19 de junho de 2012

Questões de tempo

Illiers-Combray                                                                                               Imagem daqui

À la recherche du temps perdu é um longo romance de Marcel Proust que nunca li e não sei se conseguirei ler alguma vez. Apesar de a tentação ser grande, estou mais capaz de seguir aquilo que julgo ser a própria sugestão proustiana: não me apetece perder tempo com tanta literatura.
Tudo isto porque venho de ler o livro de Alain de Botton, Como Proust pode mudar a sua vida, onde aquela obra é profusamente citada e comentada.
Um aspecto comentado por Botton relacionado com alguns sintomas de "leitor excessivamente reverente e dependente" é a atracção por visitar Illiers-Combray. Illiers era uma pequena povoação de pouco mais de três mil habitantes onde Proust passava férias de verão em criança e também algumas vezes na adolescência e que utilizou  como cenário ficcional no seu romance chamando-lhe Combray.

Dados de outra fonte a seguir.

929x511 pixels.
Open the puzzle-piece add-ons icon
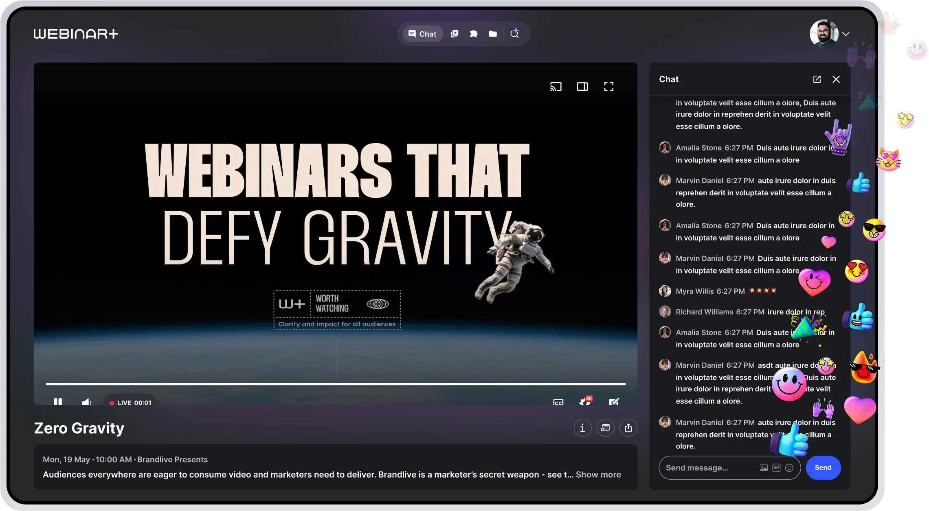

Desde 1971 (centenário do nascimento de Proust), a cidadezinha chama-se oficialmente Illiers-Combray e tem adoptado uma espécie de folclore com elementos retirados do romance. Assim, é possível ver à porta da pâtisserie-confisserie, uma placa indicando "a casa onde a tia Léonie [personagem do romance] costumava comprar as suas madalenas". É claro que isto é bom para o negócio e os leitores-turistas não deixam de trazer uma embalagem das celebrizadas madalenas literárias.
Há dias, ouvi falar de um "efeito boomerang" a propósito de algumas tradições (neste caso as marchas populares de Lisboa) que parecem ter nascido ali, mas que na realidade vieram de um outro sítio ou foram criadas por alguém em determinado momento e com um propósito determinado e com o passar do tempo tornam-se ícones culturais de uma população. O exemplo talvez mais eloquente em Portugal é o que se passa com os chamados "ranchos folclóricos". Mais ou menos "desenhados" pelos ideólogos do Estado Novo e depois expontaneamente replicados, incorporando temas criados para o cinema ou para o teatro de revista, tornam-se verdadeiros representantes dos vários tipos de portugueses de acordo com a sua região: o vira é do Minho, o fandango do Ribatejo e o corridinho do Algarve, mesmo que seja aquele chamado 'bailo pulado' para mostrar os culottes da moda francesa do cabaret e do vaudeville.